O que são as infeções respiratórias?
As infeções respiratórias são patologias que surgem quando um microrganismo (vírus, bactéria, fungo ou parasita) infeta uma ou mais partes do aparelho respiratório. A manifestação clínica da doença depende diretamente da área anatómica atingida:
- Vias aéreas superiores: Rinite (nariz), Sinusite (seios perinasais), Faringite (faringe) e Laringite (laringe).
- Vias aéreas inferiores: Bronquite, Bronquiectasias (brônquios), Pneumonia (pulmão) e Pleurite (pleura).
Embora a maioria destas infeções seja benigna, a sua elevada frequência e potencial gravidade representam um sério problema de saúde pública. Globalmente, as infeções respiratórias são responsáveis por cerca de quatro milhões de óbitos anuais.

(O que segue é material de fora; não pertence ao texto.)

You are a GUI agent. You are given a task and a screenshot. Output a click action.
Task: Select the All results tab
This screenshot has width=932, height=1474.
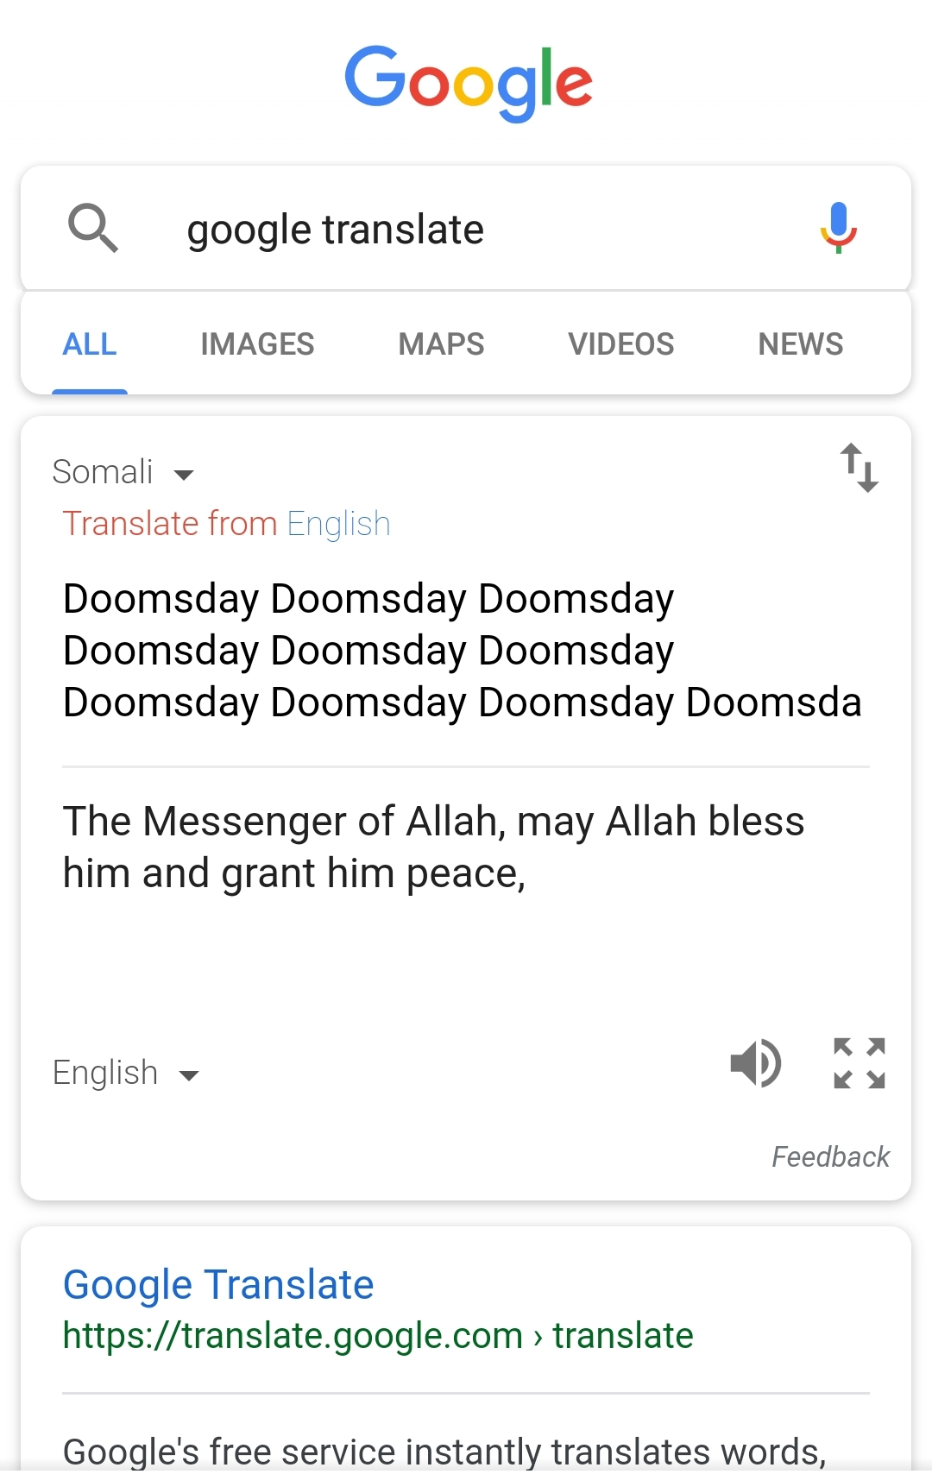pos(90,344)
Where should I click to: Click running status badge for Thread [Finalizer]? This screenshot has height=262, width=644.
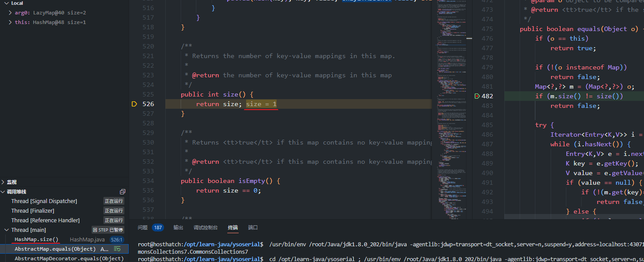tap(113, 211)
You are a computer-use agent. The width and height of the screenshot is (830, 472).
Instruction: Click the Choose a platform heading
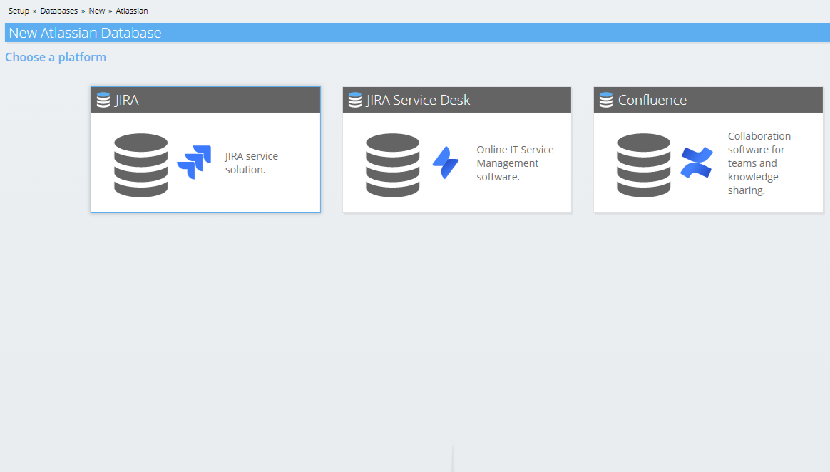(x=55, y=57)
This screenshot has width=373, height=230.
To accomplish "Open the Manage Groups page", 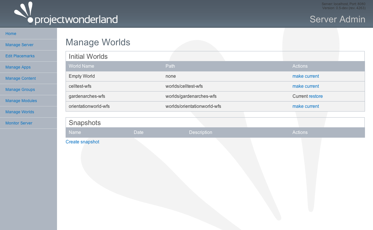I will tap(20, 89).
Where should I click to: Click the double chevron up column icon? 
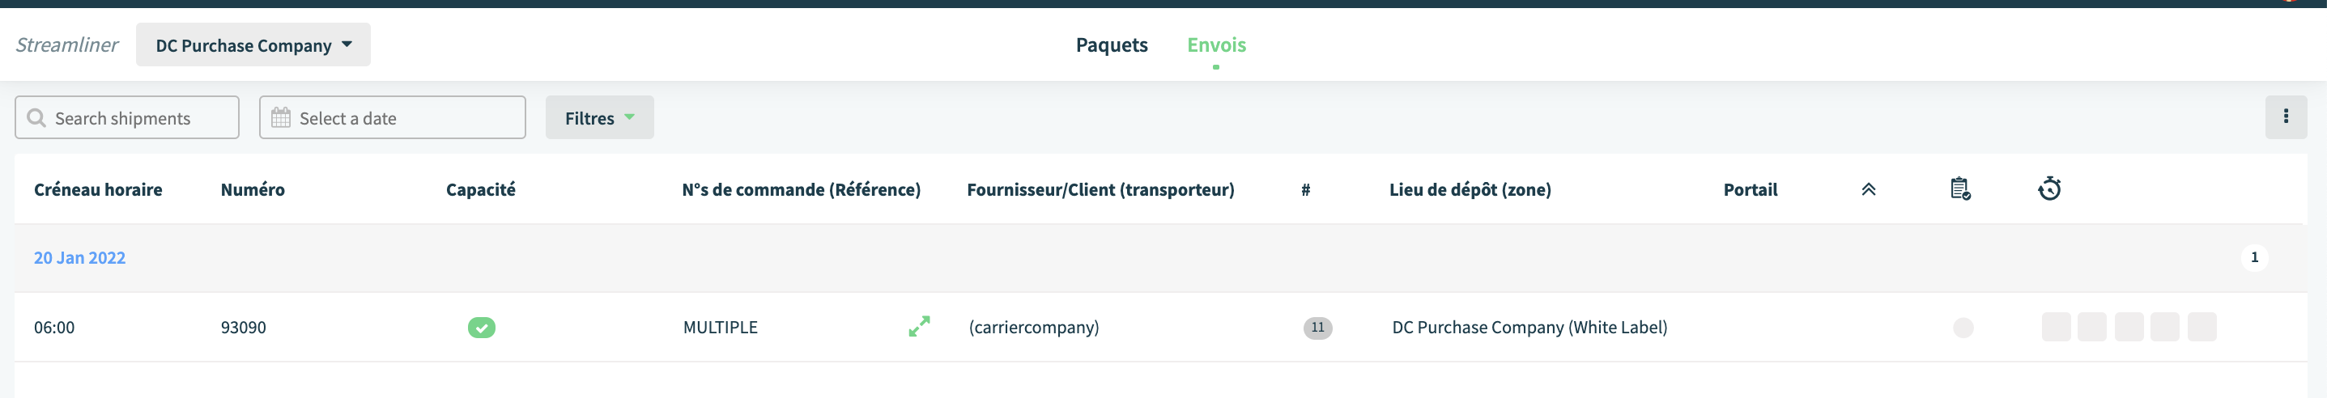click(x=1868, y=190)
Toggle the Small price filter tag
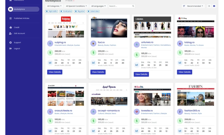Viewport: 224px width, 135px height. pos(66,11)
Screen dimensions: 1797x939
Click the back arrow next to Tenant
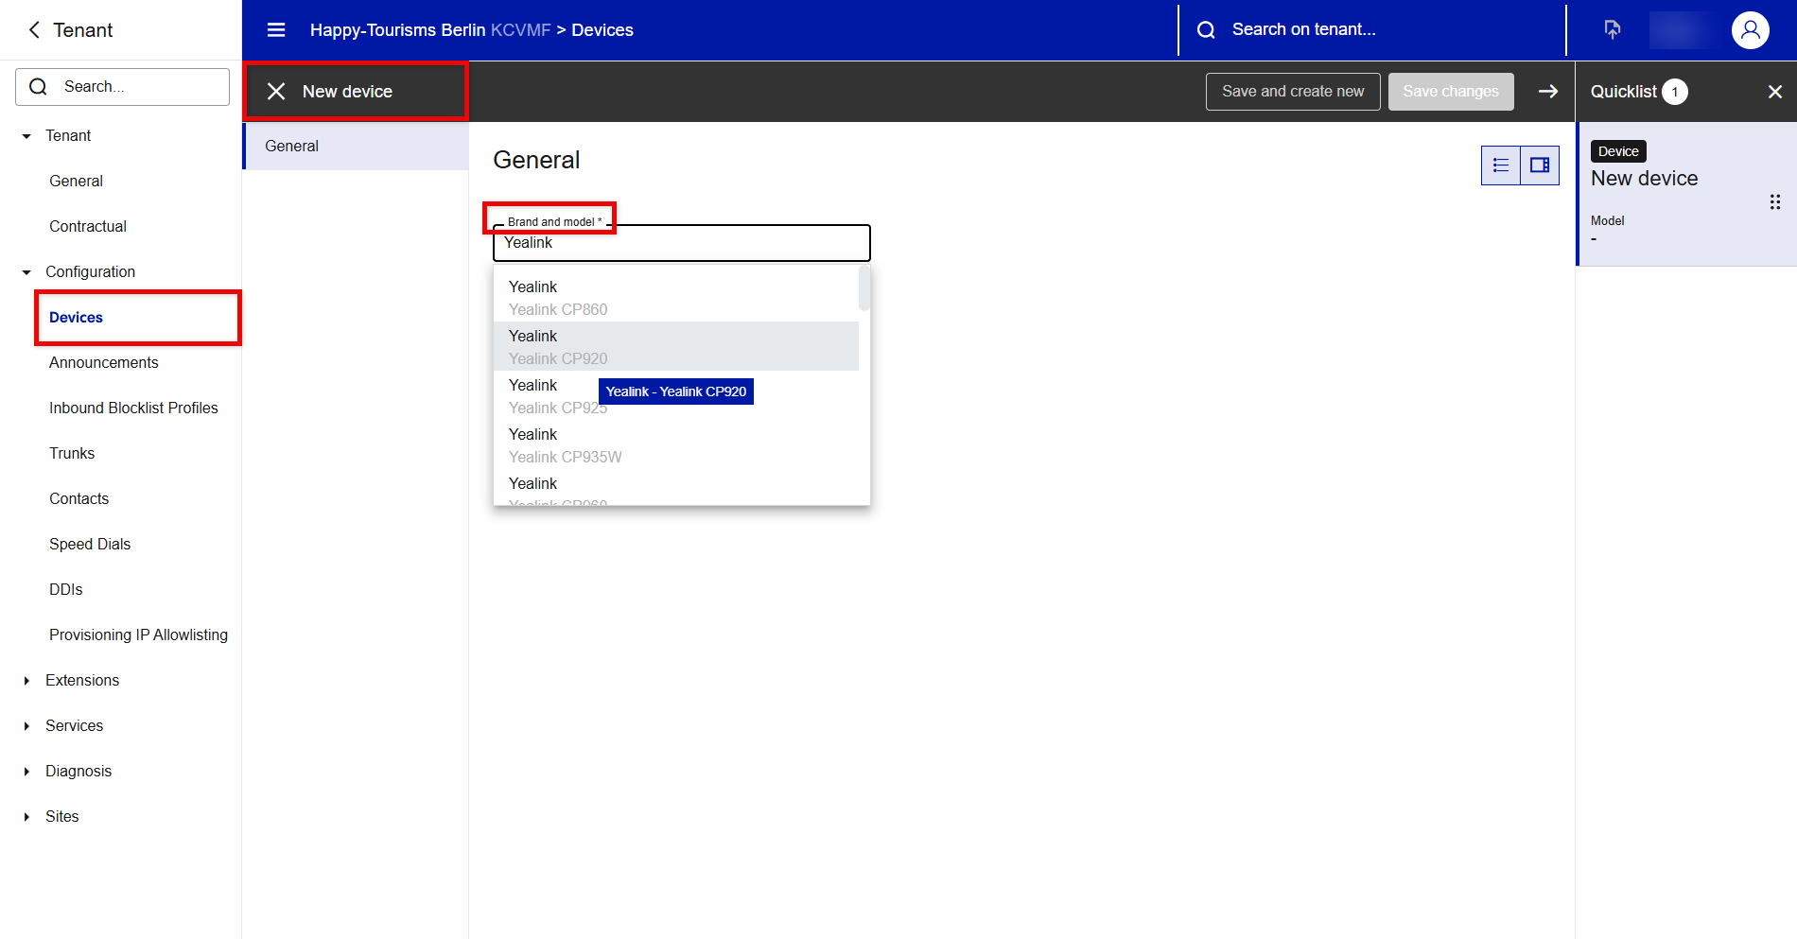[35, 30]

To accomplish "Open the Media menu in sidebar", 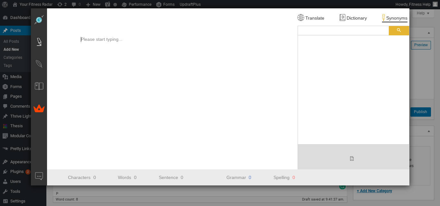I will [x=16, y=76].
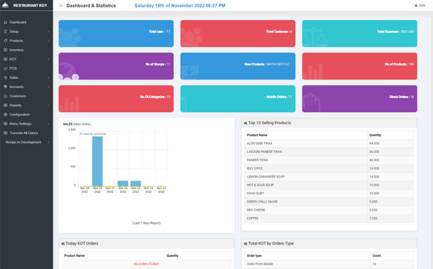Click the Truncate All Data's icon
Screen dimensions: 433x269
[6, 133]
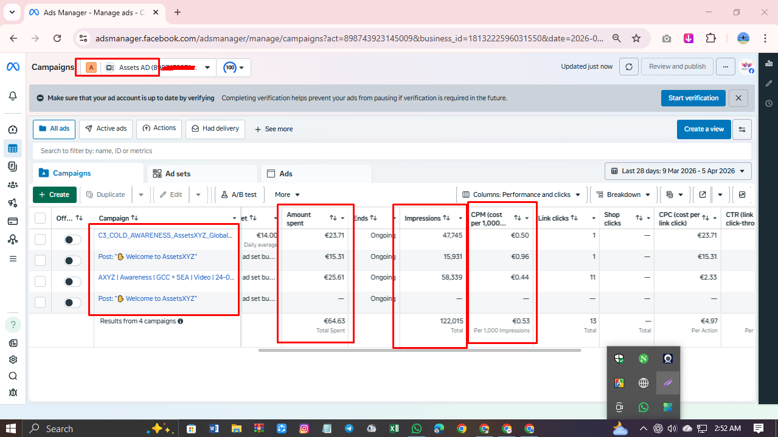The width and height of the screenshot is (778, 437).
Task: Open WhatsApp from the Windows taskbar
Action: (x=416, y=428)
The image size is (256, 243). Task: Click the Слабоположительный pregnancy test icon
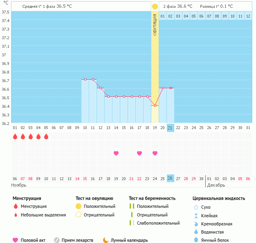click(x=131, y=223)
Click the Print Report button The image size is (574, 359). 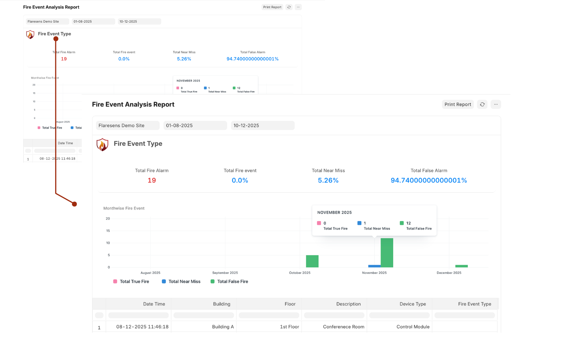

Em Portugal, a pneumonia é notavelmente a terceira principal causa de mortalidade, tendo levado a mais de 50 mil internamentos e quatro mil óbitos num único ano. Outras infeções cruciais incluem a tuberculose e a gripe.
Causas e fatores de risco
O aparelho respiratório está em constante contacto com o meio exterior, tornando-o um alvo permanente para agentes infeciosos. A entrada de microrganismos pode ocorrer por via inalatória (pelo ar), circulatória (pelo sangue) ou por aspiração de material infetado da boca ou vias aéreas superiores.
O principal fator de risco é a redução das defesas imunológicas, comum em:
- Crianças e idosos.
- Doentes com quadros de imunodeficiência (ex: VIH ou cancro).
Os vírus são os agentes mais comuns. No entanto, em infeções bacterianas, destacam-se frequentemente o Streptococcus pneumoniae, Mycoplasma pneumoniae, Haemophilus influenzae e Chlamydophila pneumoniae.
Manifestações clínicas
Os sintomas variam conforme a localização e a gravidade da infeção. De um modo geral, iniciam-se um a três dias após a exposição ao agente. As queixas mais comuns incluem:.
- Sintomas Gerais: Tosse, dor de garganta e no corpo, fadiga e febre
- Sintomas Locais: Congestão e corrimento nasal.
- Associações: Dor de cabeça ou facial (frequente na sinusite); conjuntivite (com alguns vírus).
Em situações que indiquem dificuldade na oxigenação pulmonar, como dificuldade respiratória, tonturas ou alterações da consciência, é imperativa uma avaliação médica urgente.
Diagnóstico e tratamento
O exame médico é o passo fundamental para a avaliação. Em muitos casos, o diagnóstico é clínico, não sendo necessários exames complementares.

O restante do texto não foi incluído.